In an in-line Q3 trading update, Statpro Group (LON:SOG) says that its annualised recurring revenue (ARR) rose by 3% at constant currencies over the past 12 months to £54.8m. Additionally, earlier this week StatPro announced a c £1.0m five-year Infovest contract, which highlights the quality of the group’s Infovest data management solution. The main focus for growth remains the fund administrator channel and, in January, the group will operate a new structure with three divisions (Revolution for analytics, StatPro: Source for data, and Infovest for integration and data management) to drive the business.
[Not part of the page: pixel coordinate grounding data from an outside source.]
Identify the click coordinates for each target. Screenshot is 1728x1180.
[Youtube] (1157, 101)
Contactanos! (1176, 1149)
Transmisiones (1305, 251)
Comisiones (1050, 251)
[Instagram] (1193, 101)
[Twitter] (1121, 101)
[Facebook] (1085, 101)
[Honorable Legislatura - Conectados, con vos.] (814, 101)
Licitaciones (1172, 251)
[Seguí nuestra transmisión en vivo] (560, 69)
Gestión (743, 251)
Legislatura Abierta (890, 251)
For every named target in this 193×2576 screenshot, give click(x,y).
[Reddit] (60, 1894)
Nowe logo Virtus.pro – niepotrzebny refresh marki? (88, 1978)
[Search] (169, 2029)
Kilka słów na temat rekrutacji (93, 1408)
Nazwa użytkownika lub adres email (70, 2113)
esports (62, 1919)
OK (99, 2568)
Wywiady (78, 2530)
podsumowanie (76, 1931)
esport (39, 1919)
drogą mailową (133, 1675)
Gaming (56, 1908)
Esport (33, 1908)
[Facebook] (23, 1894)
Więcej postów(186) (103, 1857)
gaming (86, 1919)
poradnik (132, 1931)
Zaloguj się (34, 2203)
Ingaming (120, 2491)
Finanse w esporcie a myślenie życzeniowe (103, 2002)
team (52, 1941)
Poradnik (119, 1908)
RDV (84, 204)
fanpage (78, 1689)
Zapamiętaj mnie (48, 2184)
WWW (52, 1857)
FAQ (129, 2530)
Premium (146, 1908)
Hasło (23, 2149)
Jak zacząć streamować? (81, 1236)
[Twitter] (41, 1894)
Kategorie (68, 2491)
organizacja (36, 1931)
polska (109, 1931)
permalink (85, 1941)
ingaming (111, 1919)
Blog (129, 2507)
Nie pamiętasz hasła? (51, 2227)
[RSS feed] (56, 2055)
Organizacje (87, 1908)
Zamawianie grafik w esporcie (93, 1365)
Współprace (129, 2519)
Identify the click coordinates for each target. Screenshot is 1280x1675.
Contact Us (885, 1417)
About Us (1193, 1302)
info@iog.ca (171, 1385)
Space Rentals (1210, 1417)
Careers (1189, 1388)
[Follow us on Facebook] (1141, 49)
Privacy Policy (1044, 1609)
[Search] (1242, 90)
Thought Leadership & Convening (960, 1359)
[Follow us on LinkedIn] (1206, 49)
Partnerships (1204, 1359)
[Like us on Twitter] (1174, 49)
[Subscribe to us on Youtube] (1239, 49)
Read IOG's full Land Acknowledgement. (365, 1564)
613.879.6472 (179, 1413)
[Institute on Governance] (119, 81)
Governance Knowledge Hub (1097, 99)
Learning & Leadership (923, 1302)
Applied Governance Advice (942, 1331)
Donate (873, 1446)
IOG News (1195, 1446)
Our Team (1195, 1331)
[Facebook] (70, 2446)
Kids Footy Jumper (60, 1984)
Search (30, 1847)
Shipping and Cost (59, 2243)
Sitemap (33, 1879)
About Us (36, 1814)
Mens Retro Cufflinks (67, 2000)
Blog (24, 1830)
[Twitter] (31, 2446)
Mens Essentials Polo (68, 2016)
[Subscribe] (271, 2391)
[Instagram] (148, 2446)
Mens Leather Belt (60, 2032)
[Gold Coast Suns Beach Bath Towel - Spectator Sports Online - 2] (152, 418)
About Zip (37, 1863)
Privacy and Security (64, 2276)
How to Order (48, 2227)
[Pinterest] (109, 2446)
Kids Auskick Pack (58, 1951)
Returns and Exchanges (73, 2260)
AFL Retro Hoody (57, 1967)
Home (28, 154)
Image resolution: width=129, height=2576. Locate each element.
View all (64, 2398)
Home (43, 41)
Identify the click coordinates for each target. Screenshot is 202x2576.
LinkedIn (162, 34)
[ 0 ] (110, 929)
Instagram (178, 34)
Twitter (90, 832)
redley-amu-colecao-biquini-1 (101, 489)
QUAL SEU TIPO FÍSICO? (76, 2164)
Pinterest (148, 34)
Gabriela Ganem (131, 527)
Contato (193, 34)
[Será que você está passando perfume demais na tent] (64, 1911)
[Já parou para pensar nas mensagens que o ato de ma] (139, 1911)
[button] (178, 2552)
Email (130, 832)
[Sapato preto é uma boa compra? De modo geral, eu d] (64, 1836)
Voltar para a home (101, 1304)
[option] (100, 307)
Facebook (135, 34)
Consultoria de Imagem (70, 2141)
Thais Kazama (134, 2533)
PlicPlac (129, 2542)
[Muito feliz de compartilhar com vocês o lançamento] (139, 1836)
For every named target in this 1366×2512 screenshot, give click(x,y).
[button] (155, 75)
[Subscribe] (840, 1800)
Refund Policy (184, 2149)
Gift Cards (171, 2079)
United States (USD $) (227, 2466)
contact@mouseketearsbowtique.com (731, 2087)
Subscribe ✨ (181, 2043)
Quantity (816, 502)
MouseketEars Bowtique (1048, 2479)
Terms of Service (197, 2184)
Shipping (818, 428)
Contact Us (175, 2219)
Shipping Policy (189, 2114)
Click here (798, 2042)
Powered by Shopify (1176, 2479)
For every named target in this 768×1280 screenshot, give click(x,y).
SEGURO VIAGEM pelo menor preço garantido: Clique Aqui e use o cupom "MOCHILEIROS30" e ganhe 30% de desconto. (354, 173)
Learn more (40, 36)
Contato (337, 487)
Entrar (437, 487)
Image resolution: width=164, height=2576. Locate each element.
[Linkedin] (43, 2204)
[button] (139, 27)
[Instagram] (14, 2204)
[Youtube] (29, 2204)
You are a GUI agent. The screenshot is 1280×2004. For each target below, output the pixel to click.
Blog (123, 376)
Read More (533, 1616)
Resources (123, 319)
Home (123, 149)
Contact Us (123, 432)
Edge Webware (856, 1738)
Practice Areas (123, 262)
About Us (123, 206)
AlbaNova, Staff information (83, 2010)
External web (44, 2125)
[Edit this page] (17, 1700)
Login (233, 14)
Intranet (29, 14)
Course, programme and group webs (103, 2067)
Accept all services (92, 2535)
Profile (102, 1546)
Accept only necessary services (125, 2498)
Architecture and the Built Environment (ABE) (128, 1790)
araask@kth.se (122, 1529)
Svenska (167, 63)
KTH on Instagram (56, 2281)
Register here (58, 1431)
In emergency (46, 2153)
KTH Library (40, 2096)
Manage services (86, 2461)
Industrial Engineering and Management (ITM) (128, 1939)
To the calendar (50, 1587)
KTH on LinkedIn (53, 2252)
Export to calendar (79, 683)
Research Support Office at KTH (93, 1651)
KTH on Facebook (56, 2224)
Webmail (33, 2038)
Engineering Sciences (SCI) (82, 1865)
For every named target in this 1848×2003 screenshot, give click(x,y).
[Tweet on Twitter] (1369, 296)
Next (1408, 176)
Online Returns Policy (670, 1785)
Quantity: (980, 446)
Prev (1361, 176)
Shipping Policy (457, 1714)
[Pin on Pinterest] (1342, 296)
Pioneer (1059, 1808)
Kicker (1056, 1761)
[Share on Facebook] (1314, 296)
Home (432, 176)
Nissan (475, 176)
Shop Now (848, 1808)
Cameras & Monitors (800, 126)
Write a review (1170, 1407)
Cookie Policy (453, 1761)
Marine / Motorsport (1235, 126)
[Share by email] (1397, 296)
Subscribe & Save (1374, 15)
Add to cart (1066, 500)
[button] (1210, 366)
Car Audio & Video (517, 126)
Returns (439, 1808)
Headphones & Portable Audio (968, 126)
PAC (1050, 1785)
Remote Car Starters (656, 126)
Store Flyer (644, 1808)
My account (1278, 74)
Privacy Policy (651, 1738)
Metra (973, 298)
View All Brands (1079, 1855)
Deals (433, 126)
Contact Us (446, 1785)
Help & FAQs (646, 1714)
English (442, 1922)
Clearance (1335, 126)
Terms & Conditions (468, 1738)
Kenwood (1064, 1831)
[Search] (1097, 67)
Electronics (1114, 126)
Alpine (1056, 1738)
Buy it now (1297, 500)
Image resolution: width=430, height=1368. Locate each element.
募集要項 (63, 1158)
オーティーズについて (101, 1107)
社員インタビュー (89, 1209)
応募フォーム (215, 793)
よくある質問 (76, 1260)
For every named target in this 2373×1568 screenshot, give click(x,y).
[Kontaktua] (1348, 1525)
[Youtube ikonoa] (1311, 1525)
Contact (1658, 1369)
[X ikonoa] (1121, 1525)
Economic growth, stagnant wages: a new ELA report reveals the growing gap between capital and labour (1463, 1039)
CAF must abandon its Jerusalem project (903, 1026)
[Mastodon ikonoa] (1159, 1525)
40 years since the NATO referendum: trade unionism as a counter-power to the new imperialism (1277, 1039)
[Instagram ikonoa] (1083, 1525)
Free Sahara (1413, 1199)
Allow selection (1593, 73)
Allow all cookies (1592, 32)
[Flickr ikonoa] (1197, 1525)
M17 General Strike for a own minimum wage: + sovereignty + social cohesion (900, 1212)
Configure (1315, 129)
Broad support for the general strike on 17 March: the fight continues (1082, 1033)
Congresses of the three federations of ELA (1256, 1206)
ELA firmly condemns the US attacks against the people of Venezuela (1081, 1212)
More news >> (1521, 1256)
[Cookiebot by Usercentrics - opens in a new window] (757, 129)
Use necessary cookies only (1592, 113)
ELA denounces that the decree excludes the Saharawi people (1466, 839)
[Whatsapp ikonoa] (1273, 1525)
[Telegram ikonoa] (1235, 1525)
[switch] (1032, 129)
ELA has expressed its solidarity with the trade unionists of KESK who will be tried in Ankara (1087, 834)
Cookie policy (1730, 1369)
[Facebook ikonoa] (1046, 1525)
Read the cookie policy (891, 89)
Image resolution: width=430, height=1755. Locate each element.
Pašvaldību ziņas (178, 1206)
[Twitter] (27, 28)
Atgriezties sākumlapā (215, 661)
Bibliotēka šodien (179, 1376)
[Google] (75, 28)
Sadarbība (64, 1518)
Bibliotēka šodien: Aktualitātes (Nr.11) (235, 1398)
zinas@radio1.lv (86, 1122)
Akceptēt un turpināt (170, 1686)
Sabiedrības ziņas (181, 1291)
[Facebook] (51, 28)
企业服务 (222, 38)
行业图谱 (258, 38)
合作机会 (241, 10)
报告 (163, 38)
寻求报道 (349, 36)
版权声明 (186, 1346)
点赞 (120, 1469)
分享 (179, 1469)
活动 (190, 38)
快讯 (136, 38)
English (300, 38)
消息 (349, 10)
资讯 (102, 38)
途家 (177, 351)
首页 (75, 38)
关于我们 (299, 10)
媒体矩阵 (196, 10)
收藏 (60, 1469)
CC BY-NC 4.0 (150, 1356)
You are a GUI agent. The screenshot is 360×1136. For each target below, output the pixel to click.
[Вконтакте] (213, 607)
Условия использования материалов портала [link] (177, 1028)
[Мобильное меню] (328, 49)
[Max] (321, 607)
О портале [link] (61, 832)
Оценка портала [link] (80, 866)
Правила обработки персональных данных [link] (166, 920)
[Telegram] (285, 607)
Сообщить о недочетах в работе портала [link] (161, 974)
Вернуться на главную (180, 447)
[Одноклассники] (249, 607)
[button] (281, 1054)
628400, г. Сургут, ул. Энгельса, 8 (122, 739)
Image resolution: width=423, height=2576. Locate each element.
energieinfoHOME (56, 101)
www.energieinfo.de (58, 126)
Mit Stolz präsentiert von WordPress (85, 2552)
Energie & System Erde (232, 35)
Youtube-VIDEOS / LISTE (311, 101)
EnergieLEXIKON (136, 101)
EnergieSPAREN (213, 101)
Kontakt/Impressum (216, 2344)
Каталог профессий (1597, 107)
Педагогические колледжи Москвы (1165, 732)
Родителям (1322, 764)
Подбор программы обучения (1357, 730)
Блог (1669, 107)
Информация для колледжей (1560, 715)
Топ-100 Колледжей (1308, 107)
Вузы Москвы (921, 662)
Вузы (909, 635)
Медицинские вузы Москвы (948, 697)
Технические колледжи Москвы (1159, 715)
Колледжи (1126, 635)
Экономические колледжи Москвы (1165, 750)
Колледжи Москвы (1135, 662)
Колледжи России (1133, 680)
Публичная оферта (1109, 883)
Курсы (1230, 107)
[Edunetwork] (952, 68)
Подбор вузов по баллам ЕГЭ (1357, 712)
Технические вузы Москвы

Following the recent de-rating, we believe the shares look increasing attractive on 15x our maintained FY19 earnings, especially in light of the active M&A backdrop in financial software and the scope for revenue acceleration and margin expansion.
Q3 trading: Underlying ARR grows 3% in 12 months
The group’s ARR rose by 3% to £54.8m over the 12 months to 30 September. This includes c £1.4m from the managed risk service of ODDO that was acquired in July. Importantly, StatPro Revolution’s underlying ARR growth (excluding the impact of acquired revenue and including conversions from StatPro Seven) was 16%. The migration of Delta is progressing well. While the underlying ARR number was broadly in line with the 30 June level, management remains confident that growth will accelerate, largely driven by the reseller (fund administrator/outsourcing) channel, outsourced managed services, the exploitation of under-utilised data assets and value-enhancing acquisitions. Further, profitability will be enhanced from disciplined management of costs. We have maintained all of our forecasts.